Het verlenen van een machtiging gesloten jeugdhulp en het schorsen van deze machtiging onder voorwaarden, zoals voorgesteld door de GI, is juridisch onjuist en verhoudt zich niet met het criterium dat een gesloten plaatsing een ‘ultimum remedium’ is. Hier komt bij dat
de constructie van een ‘schorsing onder voorwaarden’ afdoet aan de toetsende rol die de wetgever de kinderrechter bij een gesloten plaatsing heeft gegeven. Bij een ‘schorsing onder voorwaarden’ wordt de noodzakelijkheidstoets feitelijk gedelegeerd aan de instelling, terwijl hiervoor geen wettelijk basis bestaat.

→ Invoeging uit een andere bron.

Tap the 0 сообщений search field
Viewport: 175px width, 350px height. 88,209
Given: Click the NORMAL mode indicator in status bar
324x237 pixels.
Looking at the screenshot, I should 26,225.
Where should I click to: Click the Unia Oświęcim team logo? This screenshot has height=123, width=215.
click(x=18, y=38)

Een voorwaardelijke machtiging zou gelet op de omstandigheden passender zijn, nu er reeds een concreet plan van aanpak is opgesteld dat ook door de GI wordt ondersteund. Dit is door de GI echter niet verzocht.
[jeugdige] heeft ter zitting aangegeven dat hij zich heel ongelukkig voelt op het [naam] en per direct naar huis wil. [jeugdige] heeft er vertrouwen in dat het nu wel goed zal gaan en dat hij niet zal terugvallen in oud gedrag. Voorheen had [jeugdige] niemand om mee te praten en kon hij zijn stress niet kwijt. Dat is nu anders. [jeugdige] krijgt drie keer per week ambulante hulpverlening van [ambulant begeleider] en eenmaal per week van een kinderpsychiater. [jeugdige] voelt zich hier prettig bij. Wat betreft school hoopt [jeugdige] dat hij in het komende jaar met bijles kan toewerken naar het volwassenonderwijs om zo alsnog zijn VWO-diploma te kunnen halen.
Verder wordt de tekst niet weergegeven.